- [Exercise aim]: Copy every line of the material below exactly.

- [Data for the task]:
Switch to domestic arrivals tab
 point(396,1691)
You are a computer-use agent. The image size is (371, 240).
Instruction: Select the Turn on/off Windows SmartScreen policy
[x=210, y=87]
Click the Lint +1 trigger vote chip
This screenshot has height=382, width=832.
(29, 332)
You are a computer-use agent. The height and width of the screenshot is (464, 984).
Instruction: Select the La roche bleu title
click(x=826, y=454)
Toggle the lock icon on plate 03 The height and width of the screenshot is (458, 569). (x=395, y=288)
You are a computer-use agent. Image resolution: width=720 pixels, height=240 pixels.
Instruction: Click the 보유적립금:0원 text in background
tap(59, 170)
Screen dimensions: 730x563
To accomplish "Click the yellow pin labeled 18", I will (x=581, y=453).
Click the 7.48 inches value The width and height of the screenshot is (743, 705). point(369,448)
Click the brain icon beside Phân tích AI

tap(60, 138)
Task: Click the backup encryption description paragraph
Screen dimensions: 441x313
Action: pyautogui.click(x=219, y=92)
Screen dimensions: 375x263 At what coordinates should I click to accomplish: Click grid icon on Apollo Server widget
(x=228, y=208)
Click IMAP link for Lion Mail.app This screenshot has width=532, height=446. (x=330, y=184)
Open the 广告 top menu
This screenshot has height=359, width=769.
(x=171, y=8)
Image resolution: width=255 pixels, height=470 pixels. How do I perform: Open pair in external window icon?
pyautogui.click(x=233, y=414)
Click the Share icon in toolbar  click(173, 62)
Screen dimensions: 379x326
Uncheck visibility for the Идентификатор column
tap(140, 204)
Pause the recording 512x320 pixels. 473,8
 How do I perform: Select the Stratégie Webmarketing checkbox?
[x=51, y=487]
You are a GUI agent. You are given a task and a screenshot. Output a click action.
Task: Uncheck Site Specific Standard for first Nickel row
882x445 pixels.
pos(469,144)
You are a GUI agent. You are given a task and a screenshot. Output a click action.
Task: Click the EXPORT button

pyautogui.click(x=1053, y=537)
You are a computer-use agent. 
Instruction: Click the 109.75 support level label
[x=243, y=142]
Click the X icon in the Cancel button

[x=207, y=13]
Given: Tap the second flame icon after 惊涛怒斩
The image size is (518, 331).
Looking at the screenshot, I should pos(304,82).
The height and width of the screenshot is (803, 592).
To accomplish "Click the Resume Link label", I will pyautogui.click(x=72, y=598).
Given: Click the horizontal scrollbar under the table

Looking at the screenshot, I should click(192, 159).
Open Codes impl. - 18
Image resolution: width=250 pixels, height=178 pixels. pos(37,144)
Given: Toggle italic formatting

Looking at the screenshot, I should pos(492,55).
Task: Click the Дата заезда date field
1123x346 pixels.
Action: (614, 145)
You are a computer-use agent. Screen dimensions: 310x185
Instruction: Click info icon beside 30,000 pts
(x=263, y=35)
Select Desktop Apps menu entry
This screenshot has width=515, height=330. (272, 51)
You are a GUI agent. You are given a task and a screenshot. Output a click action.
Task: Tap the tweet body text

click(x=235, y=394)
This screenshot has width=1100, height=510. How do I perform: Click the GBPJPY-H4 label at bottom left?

- [Answer to this exercise]:
Switch to domestic arrivals tab
 point(396,1691)
You are a computer-use agent. The image size is (371, 240).
Instruction: Select the Turn on/off Windows SmartScreen policy
[x=210, y=87]
Click the Lint +1 trigger vote chip
This screenshot has height=382, width=832.
(29, 332)
You are a computer-use agent. The height and width of the screenshot is (464, 984).
Instruction: Select the La roche bleu title
click(x=826, y=454)
Toggle the lock icon on plate 03 The height and width of the screenshot is (458, 569). (x=395, y=288)
You are a computer-use agent. Image resolution: width=720 pixels, height=240 pixels.
Instruction: Click the 보유적립금:0원 text in background
tap(59, 170)
Screen dimensions: 730x563
To accomplish "Click the yellow pin labeled 18", I will (x=581, y=453).
Click the 7.48 inches value The width and height of the screenshot is (743, 705). point(369,448)
Click the brain icon beside Phân tích AI

tap(60, 138)
Task: Click the backup encryption description paragraph
Screen dimensions: 441x313
Action: pyautogui.click(x=219, y=92)
Screen dimensions: 375x263 At what coordinates should I click to accomplish: Click grid icon on Apollo Server widget
(x=228, y=208)
Click IMAP link for Lion Mail.app This screenshot has width=532, height=446. (x=330, y=184)
Open the 广告 top menu
This screenshot has height=359, width=769.
(x=171, y=8)
Image resolution: width=255 pixels, height=470 pixels. How do I perform: Open pair in external window icon?
pyautogui.click(x=233, y=414)
Click the Share icon in toolbar  click(173, 62)
Screen dimensions: 379x326
Uncheck visibility for the Идентификатор column
tap(140, 204)
Pause the recording 512x320 pixels. 473,8
 How do I perform: Select the Stratégie Webmarketing checkbox?
[x=51, y=487]
You are a GUI agent. You are given a task and a screenshot. Output a click action.
Task: Uncheck Site Specific Standard for first Nickel row
882x445 pixels.
pos(469,144)
You are a GUI agent. You are given a task and a screenshot. Output a click action.
Task: Click the EXPORT button

pyautogui.click(x=1053, y=537)
You are a computer-use agent. 
Instruction: Click the 109.75 support level label
[x=243, y=142]
Click the X icon in the Cancel button

[x=207, y=13]
Given: Tap the second flame icon after 惊涛怒斩
The image size is (518, 331).
Looking at the screenshot, I should pos(304,82).
The height and width of the screenshot is (803, 592).
To accomplish "Click the Resume Link label", I will pyautogui.click(x=72, y=598).
Given: Click the horizontal scrollbar under the table

Looking at the screenshot, I should click(192, 159).
Open Codes impl. - 18
Image resolution: width=250 pixels, height=178 pixels. pos(37,144)
Given: Toggle italic formatting

Looking at the screenshot, I should pos(492,55).
Task: Click the Дата заезда date field
1123x346 pixels.
Action: (614, 145)
You are a computer-use agent. Screen dimensions: 310x185
Instruction: Click info icon beside 30,000 pts
(x=263, y=35)
Select Desktop Apps menu entry
This screenshot has width=515, height=330. (272, 51)
You are a GUI agent. You are given a task and a screenshot. Output a click action.
Task: Tap the tweet body text

click(x=235, y=394)
This screenshot has width=1100, height=510. How do I perform: Click the GBPJPY-H4 label at bottom left?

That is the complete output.